= Spanish Episcopal Conference =

Assembly of Catholic bishops in Spain and Andorra

The Logo of the Spanish Episcopal Conference

The Spanish Episcopal Conference (Conferencia Episcopal Española, Conferència Episcopal Espanyola) is an administrative institution composed of all the bishops of the dioceses of Spain and Andorra, in communion with the Roman Pontiff and under his authority.

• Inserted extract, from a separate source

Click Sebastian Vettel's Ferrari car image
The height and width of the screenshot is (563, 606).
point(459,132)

Its purpose is the joint exercise certain pastoral functions of the episcopate on the faithful of their territory, under common law and statutes, in order to promote the life of the Church, to strengthen its mission of evangelization and respond more effectively to the greater good that the Church should seek to men.

== Magisterial foundation ==

The documents that outline the life and work of the 113 Episcopal Conferences currently in the world, are: Lumen gentium (23), Christus Dominus (37-38), Ecclesiae Imago (211), Sanctae Ecclesiae (41), Apostolos Suos and the 1983 Code of Canon Law (cn. 447-459).

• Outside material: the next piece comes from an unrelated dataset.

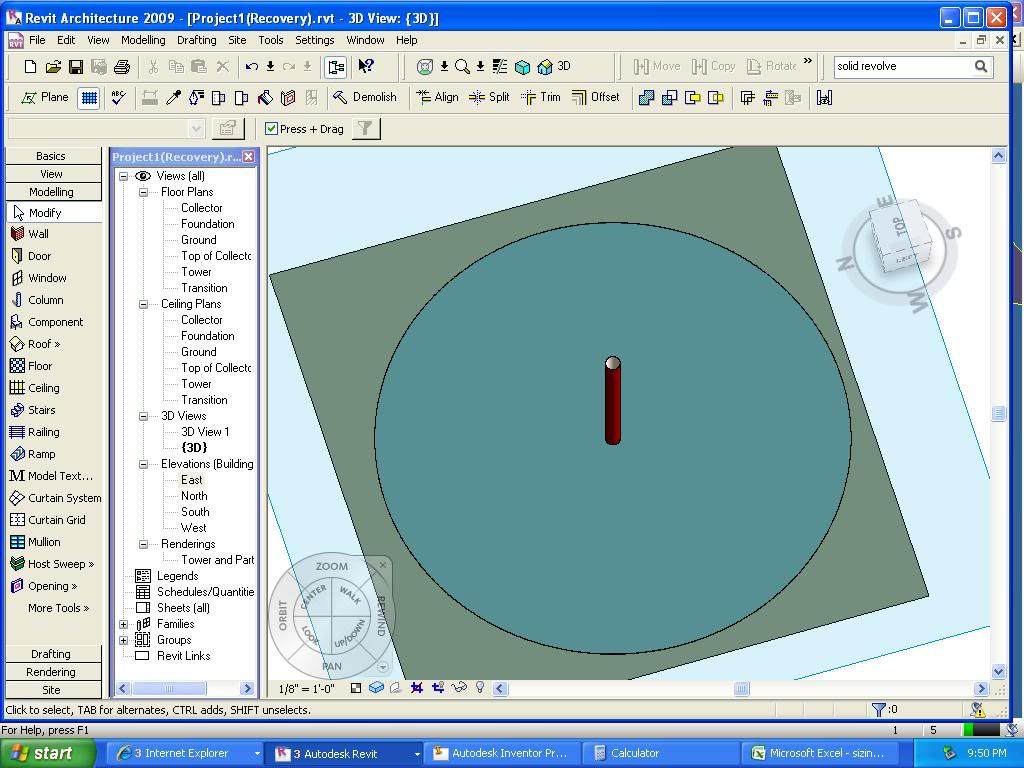Expand the Families tree node

pos(124,624)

The Spanish Episcopal Conference was constituted by rescript of the Sacred Consistorial Congregation, protocol No. 1.047/64, of 03.10.1966. Public legal personality ecclesiastical and civil 2 under the Agreement on Legal Affairs of 03.01.1979 between the Holy See and the Spanish State.

His first Statute was adopted by the Constituent Assembly in the year 1966 and ratified the same year by Pope Paul VI "ad quinquenium" (five years). He received the ultimate recognition, on February 5, 1977, by decree of the Congregation for Bishops. Subsequently, the LI Plenary Assembly approved in November 1989 amending some articles, confirmed by the Congregation for Bishops, by decree of February 5 of 1991. The last renovation was approved by the Plenary Assembly XCII Spanish Episcopal Conference (24 – November 28, 2008) and confirmed by Decree of the Congregation for Bishops on 19 December of that year.
Under Article 2 of the Statutes of the Spanish Episcopal Conference (CEE), are full members of the Archbishops and Bishops diocesan Archbishop military, the Archbishops and Bishops Coadjutor and Auxiliary, the apostolic administrators and diocesan administrator in addition to the Archbishops and Bishops emeriti members and special office at the national level, entrusted by the Holy See or the Episcopal Conference. All the Spanish Bishops pastoral office have voice and vote in the Plenary Assembly, the Bishops Emeritus (retired), without pastoral charge, only a consultative vote. 3 charges are elected for three years (three years) and may not exceed three terms, except the Secretary General is elected for five years (five years).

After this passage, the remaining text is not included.